**EXERCICES:**
a: Les affirmations (i), (ii) et (iii) sont-elles conformes à l'extrait choisi ? Répondez par oui ou par non et citez à l'identique les mots de l'extrait qui le justifient.
(i) Le nouveau gouvernement italien a prêté serment le 28 avril.
(ii) Giorgio Napolitano a été réélu Président de la République pour cinq ans.
(iii) Enrico Letta appartient au parti de centre droite.
b: D'après l'extrait choisi, répondez brièvement aux questions suivantes.
(i) Qui guide le PDL ?
(ii) Combien de temps après les élections le nouveau gouvernement est-il né ?
(iii) Depuis quand la situation d'instabilité bloquait-elle le parlement italien ?
c: Recopiez fidèlement le passage de l'extrait choisi qui commence par « Finalement, le 28 » et se poursuit jusqu'à « depuis fin février. ».

------ EXTRAIT CHOISI ------

Deux mois d’impasse, chroniques de l’Italie (I)
Finalement, le 28 avril, le nouveau gouvernement italien a prêté serment devant Giorgio Napolitano, réélu Président de la République pour les prochaines 7 années. Le gouvernement, guidé par Enrico Letta (Partito Democratico, centre-gauche), est la tentative, fortement encouragée par Napolitano même, de donner au Pays un exécutif stable et basé sur les larghe intese : à savoir soutenu par les deux formations antagonistes, le PD de centre gauche et le PDL, parti de centre droite guidé par Silvio Berlusconi. La naissance d’un nouveau gouvernement, plus de deux mois après les élections avec lesquelles les italiens ont choisi leurs nouveaux représentants, a été salué par la presse nationale et internationale avec un soupir de soulagement, car a mis fin à la situation d’instabilité et incertitude qui bloquait le parlement italien depuis fin février.

------ LISTE FOURNIE ------

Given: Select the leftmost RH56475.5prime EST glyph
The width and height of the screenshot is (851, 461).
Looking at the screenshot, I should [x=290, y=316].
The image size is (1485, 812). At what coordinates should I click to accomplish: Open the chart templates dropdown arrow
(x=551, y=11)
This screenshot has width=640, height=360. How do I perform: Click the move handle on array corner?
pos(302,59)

------
------ LISTE FOURNIE ------

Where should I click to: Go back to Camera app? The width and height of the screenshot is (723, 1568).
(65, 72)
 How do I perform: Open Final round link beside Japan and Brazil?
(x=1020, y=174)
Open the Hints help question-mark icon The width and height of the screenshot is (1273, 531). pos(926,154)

------

**CORRIGÉS:**
a:
(i) Oui : « le 28 avril, le nouveau gouvernement italien a prêté serment devant Giorgio Napolitano »
(ii) Non : « réélu Président de la République pour les prochaines 7 années »
(iii) Non : « guidé par Enrico Letta (Partito Democratico, centre-gauche) »

b:
(i) Silvio Berlusconi.
(ii) Plus de deux mois après.
(iii) Depuis fin février.

c:
Finalement, le 28 avril, le nouveau gouvernement italien a prêté serment devant Giorgio Napolitano, réélu Président de la République pour les prochaines 7 années. Le gouvernement, guidé par Enrico Letta (Partito Democratico, centre-gauche), est la tentative, fortement encouragée par Napolitano même, de donner au Pays un exécutif stable et basé sur les larghe intese : à savoir soutenu par les deux formations antagonistes, le PD de centre gauche et le PDL, parti de centre droite guidé par Silvio Berlusconi. La naissance d’un nouveau gouvernement, plus de deux mois après les élections avec lesquelles les italiens ont choisi leurs nouveaux représentants, a été salué par la presse nationale et internationale avec un soupir de soulagement, car a mis fin à la situation d’instabilité et incertitude qui bloquait le parlement italien depuis fin février.